Einbürgerung Adolf Hitlers
Die Einbürgerung Adolf Hitlers in das Deutsche Reich am 25. Februar 1932 erfolgte durch den von DNVP und NSDAP regierten Freistaat Braunschweig und war die Voraussetzung dafür, dass der Parteichef der Nationalsozialisten sich überhaupt um ein Staatsamt in Deutschland bewerben konnte.
Adolf Hitler war bis 1925 österreichischer Staatsbürger und anschließend auf eigenes Betreiben hin staatenlos. Eine (unmittelbare) deutsche Staatsangehörigkeit gab es damals nur in Ausnahmefällen. Eine allgemeine deutsche Staatsangehörigkeit wurde erst mit der „Verordnung über die deutsche Staatsangehörigkeit“ vom 5. Februar 1934 auf Grund des „Gesetzes über den Neuaufbau des Reichs“ geschaffen, mit dem der NS-Staat die deutschen Länder gleichschaltete. Daher unternahmen von 1925 an verschiedene Unterstützer Hitlers mindestens sieben Versuche, ihm durch Einbürgerung die Staatsangehörigkeit eines der Gliedstaaten der Weimarer Republik zu verschaffen. Sie ließen dabei sowohl die Öffentlichkeit als auch politische Entscheidungsträger meist im Dunkeln oder suchten ihre Bestrebungen zumindest zu vertuschen. So geschehen beim ersten Versuch in Thüringen und in Hildburghausen und zuletzt im Freistaat Braunschweig. Dort gelang das Vorhaben schließlich im Februar 1932 durch massive Einflussnahme des nationalsozialistischen Innenministers Dietrich Klagges sowie durch die Unterstützung der rechtsliberalen Deutschen Volkspartei (DVP) im Braunschweigischen Landtag. Durch die Ernennung zum Regierungsrat wurde Hitler kurz vor der Reichspräsidentenwahl, bei der er zu kandidieren gedachte, eingebürgert. In einigen Fällen sind die Initiatoren bzw. die Unterstützer der Einbürgerungsversuche bis heute nicht bekannt.
- ↑ Unmittelbare Reichsangehörigkeit nach §§ 33–35 des Reichs- und Staatsangehörigkeitsgesetzes (RuStAG) vom 22.7.1913 (RGBl. 1913, S. 583; online auf documentArchiv.de, Zugriff am 20. Februar 2026), z. B. bei Einbürgerung von Ausländern in deutschen Kolonien oder ehemaligen Deutschen im Ausland.

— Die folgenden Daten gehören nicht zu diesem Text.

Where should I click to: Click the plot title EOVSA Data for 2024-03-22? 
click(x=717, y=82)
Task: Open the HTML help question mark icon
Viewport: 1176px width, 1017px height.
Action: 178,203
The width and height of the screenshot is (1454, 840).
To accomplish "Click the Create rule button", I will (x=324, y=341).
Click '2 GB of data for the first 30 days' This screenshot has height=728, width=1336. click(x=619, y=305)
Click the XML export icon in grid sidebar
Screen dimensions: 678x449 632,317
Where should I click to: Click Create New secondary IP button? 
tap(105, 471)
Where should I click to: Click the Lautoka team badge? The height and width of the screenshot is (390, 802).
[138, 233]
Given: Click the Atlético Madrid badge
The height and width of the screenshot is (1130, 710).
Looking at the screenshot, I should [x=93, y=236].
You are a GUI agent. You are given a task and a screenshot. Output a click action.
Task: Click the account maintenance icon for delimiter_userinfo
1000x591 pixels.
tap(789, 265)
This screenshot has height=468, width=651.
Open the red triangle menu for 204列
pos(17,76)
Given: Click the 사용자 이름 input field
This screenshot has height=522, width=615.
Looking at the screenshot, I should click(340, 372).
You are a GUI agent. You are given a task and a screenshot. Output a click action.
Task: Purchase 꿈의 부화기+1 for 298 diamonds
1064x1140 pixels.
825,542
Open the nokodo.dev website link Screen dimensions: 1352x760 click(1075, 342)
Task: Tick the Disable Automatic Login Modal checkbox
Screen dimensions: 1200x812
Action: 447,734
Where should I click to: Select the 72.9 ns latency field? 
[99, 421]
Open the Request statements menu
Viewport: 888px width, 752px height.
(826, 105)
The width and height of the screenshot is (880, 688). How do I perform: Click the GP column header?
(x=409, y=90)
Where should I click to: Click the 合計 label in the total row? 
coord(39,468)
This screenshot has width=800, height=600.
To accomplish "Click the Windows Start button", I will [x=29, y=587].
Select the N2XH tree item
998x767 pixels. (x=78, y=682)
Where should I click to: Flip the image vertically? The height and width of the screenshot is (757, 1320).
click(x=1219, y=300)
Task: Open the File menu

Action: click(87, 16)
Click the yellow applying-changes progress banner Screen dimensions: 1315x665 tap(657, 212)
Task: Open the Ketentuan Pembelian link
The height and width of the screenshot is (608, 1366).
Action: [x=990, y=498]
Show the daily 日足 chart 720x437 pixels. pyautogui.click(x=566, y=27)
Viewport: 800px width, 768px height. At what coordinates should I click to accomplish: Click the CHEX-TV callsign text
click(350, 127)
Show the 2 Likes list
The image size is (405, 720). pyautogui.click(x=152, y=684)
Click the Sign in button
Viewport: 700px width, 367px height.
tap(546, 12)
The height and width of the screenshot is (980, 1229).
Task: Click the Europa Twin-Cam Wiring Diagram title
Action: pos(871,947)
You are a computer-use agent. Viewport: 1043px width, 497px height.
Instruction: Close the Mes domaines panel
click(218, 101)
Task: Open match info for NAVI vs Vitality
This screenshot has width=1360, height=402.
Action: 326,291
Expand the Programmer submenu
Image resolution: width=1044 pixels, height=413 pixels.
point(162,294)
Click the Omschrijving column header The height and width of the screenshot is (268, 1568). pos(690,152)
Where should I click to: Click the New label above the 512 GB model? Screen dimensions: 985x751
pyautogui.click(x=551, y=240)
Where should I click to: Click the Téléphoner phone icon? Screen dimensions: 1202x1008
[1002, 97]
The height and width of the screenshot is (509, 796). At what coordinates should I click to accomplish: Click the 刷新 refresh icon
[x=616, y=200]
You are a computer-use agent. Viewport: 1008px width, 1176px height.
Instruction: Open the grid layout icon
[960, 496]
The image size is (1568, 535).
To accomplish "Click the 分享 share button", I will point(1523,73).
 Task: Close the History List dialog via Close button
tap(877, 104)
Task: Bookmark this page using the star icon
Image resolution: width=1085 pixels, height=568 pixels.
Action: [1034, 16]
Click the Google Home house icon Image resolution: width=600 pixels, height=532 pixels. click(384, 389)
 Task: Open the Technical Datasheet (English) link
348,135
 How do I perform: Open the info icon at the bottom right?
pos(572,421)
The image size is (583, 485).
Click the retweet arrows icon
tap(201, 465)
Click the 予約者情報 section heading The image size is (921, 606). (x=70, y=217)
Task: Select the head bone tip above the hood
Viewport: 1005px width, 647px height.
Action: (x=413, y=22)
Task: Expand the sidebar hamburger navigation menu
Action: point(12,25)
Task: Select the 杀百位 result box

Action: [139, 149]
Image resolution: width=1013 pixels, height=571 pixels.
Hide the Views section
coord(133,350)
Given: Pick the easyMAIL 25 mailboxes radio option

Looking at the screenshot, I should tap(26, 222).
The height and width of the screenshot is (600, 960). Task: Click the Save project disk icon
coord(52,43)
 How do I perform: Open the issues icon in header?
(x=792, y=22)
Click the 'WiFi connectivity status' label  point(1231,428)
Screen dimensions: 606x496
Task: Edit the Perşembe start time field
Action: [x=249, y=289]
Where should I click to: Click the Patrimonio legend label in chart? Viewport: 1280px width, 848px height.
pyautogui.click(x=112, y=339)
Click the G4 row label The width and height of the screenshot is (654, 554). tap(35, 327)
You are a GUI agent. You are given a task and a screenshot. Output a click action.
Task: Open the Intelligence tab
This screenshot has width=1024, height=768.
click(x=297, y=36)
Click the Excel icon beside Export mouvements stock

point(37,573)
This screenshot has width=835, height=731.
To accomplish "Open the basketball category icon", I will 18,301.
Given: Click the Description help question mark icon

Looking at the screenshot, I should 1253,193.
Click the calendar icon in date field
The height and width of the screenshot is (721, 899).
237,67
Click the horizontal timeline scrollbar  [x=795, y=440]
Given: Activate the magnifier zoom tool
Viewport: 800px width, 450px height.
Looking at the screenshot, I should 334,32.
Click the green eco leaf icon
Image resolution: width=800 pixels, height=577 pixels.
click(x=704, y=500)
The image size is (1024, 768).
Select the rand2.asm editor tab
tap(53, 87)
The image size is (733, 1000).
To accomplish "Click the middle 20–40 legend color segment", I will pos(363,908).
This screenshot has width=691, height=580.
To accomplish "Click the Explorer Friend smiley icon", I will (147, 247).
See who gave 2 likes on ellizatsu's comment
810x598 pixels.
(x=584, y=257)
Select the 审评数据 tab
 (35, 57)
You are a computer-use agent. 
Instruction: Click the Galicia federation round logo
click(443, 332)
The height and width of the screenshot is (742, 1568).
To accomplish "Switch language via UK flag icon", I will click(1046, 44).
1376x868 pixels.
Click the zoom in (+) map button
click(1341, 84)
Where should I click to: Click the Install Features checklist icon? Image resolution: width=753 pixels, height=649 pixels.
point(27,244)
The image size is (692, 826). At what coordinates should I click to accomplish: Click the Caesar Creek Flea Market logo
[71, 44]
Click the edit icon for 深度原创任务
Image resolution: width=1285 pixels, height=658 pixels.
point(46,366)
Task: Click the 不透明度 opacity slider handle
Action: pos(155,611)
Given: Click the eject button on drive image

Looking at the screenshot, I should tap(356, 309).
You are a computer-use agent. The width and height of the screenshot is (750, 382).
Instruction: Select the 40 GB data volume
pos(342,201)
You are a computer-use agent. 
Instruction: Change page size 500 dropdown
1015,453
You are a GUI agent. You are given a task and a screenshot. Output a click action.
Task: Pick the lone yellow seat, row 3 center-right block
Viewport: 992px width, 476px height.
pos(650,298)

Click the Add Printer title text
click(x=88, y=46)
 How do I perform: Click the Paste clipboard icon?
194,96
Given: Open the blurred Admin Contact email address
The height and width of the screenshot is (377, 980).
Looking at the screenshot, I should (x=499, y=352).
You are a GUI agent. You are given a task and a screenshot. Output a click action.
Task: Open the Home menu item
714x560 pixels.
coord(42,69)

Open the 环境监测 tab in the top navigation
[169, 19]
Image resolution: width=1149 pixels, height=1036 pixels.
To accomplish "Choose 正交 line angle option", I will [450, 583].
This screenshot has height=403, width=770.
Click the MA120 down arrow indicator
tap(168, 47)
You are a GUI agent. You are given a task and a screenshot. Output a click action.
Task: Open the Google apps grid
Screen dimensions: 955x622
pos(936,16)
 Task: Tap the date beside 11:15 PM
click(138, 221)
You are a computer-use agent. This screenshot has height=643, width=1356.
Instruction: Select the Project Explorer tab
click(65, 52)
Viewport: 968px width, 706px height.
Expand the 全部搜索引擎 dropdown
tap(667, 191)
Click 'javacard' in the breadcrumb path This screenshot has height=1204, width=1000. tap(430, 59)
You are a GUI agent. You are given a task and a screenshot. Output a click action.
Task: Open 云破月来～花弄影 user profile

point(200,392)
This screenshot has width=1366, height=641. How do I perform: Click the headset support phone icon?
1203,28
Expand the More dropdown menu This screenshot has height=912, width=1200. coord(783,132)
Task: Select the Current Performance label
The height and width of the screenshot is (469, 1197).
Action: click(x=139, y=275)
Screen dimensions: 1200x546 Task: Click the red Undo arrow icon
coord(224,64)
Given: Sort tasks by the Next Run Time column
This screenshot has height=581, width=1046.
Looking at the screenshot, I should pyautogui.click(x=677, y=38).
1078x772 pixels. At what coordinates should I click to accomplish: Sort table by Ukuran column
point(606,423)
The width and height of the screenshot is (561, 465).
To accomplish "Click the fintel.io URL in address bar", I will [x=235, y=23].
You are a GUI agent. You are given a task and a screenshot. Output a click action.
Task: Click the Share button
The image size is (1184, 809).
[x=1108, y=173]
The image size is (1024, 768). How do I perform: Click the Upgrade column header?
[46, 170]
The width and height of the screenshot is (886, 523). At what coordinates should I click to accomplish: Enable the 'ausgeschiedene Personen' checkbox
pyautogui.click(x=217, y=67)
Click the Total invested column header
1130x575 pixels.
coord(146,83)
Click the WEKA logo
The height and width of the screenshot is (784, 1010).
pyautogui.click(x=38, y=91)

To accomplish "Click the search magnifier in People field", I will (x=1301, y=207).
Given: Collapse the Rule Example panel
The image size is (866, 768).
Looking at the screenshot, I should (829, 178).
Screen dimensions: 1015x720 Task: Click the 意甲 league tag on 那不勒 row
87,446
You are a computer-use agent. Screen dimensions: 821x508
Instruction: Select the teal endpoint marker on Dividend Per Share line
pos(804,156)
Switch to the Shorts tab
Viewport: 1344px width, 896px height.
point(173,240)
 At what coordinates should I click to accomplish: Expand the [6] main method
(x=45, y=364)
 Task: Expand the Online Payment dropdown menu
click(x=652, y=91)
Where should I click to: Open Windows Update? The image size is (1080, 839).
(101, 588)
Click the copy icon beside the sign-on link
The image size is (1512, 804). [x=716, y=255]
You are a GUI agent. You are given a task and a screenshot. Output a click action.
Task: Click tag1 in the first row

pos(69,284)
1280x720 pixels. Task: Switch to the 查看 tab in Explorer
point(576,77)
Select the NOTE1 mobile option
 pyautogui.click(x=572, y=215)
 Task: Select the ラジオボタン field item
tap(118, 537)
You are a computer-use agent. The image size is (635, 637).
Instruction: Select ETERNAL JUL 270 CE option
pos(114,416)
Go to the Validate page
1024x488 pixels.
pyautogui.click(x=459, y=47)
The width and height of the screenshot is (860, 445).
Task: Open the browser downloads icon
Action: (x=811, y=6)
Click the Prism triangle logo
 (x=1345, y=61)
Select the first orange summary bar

- ↑ Die die Reichsangehörigkeit vermittelnde Staatsangehörigkeit in den Bundesstaaten – seit der Weimarer Verfassung in den deutschen Ländern – ist durch § 1 Verordnung über die deutsche Staatsangehörigkeit vom 5. Februar 1934. Im Reichsgesetzblatt, Teil I Nr. 14 vom 6. Februar 1934, S. 85. (Digitalisat) beseitigt worden.
- ↑ Manfred Overesch: Die Einbürgerung Hitlers 1930. In: Vierteljahrshefte für Zeitgeschichte, 40. Jg., H. 4, München 1992, S. 544 f., Fn. 8.